Karen obtained a $26,000 loan at 4.6% compounded semiannually.
a-1.
What monthly payment will repay the loan in 8 1/2 years? (Do not round intermediate calculations and round your final answer to 2 decimal places.)
Monthly payment $
a-2.
How much interest will Karen pay over the life of the loan
1. P = Po(1+r)^n.
r = 0.046/2 = 0.023 = Semi-annual
% rate.
n = 2Comp./yr. * 8.5yrs. = 17 Compounding periods.
P = 26,000(1.023)^17 = $38,270.058.
8.5yrs. = 102 Months.
38,270.058/102 = $375.20/Mo.
2. I = 38,270.06 - 26,000 = $12,270.06.
To find the monthly payment for the loan, we can use the formula for calculating the monthly payment for a loan:
M = P * (r / (1 - (1 + r)^(-n)))
Where:
M is the monthly payment
P is the principal amount (loan amount)
r is the interest rate per period (semiannual in this case)
n is the total number of periods (in this case, 8.5 years, which is equal to 17 semiannual periods)
a-1. Given:
P = $26,000
r = 4.6% per annum compounded semiannually, which means r = 0.046 / 2 = 0.023 per semiannual period
n = 17
Plugging in these values into the formula, we can calculate the monthly payment:
M = $26,000 * (0.023 / (1 - (1 + 0.023)^(-17)))
M = $26,000 * (0.023 / (1 - (1.023)^(-17)))
M ≈ $374.13 (rounded to 2 decimal places)
Therefore, the monthly payment to repay the loan in 8 1/2 years is $374.13.

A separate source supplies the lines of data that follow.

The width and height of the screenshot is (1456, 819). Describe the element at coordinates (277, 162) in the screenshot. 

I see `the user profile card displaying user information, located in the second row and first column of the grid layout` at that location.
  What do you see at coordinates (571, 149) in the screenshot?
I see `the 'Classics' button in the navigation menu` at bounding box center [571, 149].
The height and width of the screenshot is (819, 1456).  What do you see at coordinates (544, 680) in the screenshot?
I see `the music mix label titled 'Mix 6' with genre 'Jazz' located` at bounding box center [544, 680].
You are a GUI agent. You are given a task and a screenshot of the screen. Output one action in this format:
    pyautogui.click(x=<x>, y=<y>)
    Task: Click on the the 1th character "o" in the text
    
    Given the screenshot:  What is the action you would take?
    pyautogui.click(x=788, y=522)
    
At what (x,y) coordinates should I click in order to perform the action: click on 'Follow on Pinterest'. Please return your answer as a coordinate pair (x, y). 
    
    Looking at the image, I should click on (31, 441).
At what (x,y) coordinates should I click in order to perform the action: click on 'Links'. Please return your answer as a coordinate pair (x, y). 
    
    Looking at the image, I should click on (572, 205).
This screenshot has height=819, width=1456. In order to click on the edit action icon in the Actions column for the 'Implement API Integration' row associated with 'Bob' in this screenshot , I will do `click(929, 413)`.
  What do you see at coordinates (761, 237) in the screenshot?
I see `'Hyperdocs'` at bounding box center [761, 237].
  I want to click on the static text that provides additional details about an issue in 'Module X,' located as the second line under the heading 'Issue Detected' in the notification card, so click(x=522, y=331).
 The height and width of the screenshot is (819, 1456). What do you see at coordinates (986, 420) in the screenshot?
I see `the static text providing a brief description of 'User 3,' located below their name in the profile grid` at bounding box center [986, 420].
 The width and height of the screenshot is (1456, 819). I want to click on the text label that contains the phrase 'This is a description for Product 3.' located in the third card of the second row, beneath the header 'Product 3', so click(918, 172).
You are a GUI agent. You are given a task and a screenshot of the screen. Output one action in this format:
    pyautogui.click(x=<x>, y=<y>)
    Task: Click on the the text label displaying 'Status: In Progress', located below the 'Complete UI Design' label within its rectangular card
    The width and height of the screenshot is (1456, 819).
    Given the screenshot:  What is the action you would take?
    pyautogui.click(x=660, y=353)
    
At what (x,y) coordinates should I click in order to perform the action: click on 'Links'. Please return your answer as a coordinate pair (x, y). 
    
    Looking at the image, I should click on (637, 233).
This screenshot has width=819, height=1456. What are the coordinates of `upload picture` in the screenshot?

a-2. To find out how much interest Karen will pay over the life of the loan, we can calculate the total amount paid and subtract the principal amount.
Total amount paid = Monthly payment * Total number of periods
Total amount paid = $374.13 * 17
Total amount paid ≈ $6,356.21
Interest paid = Total amount paid - Principal amount
Interest paid = $6,356.21 - $26,000
Interest paid ≈ $-19,643.79
Since the interest paid is negative, it means Karen would receive a total of $19,643.79 over the life of the loan, indicating that she would be paying back less money than she borrowed.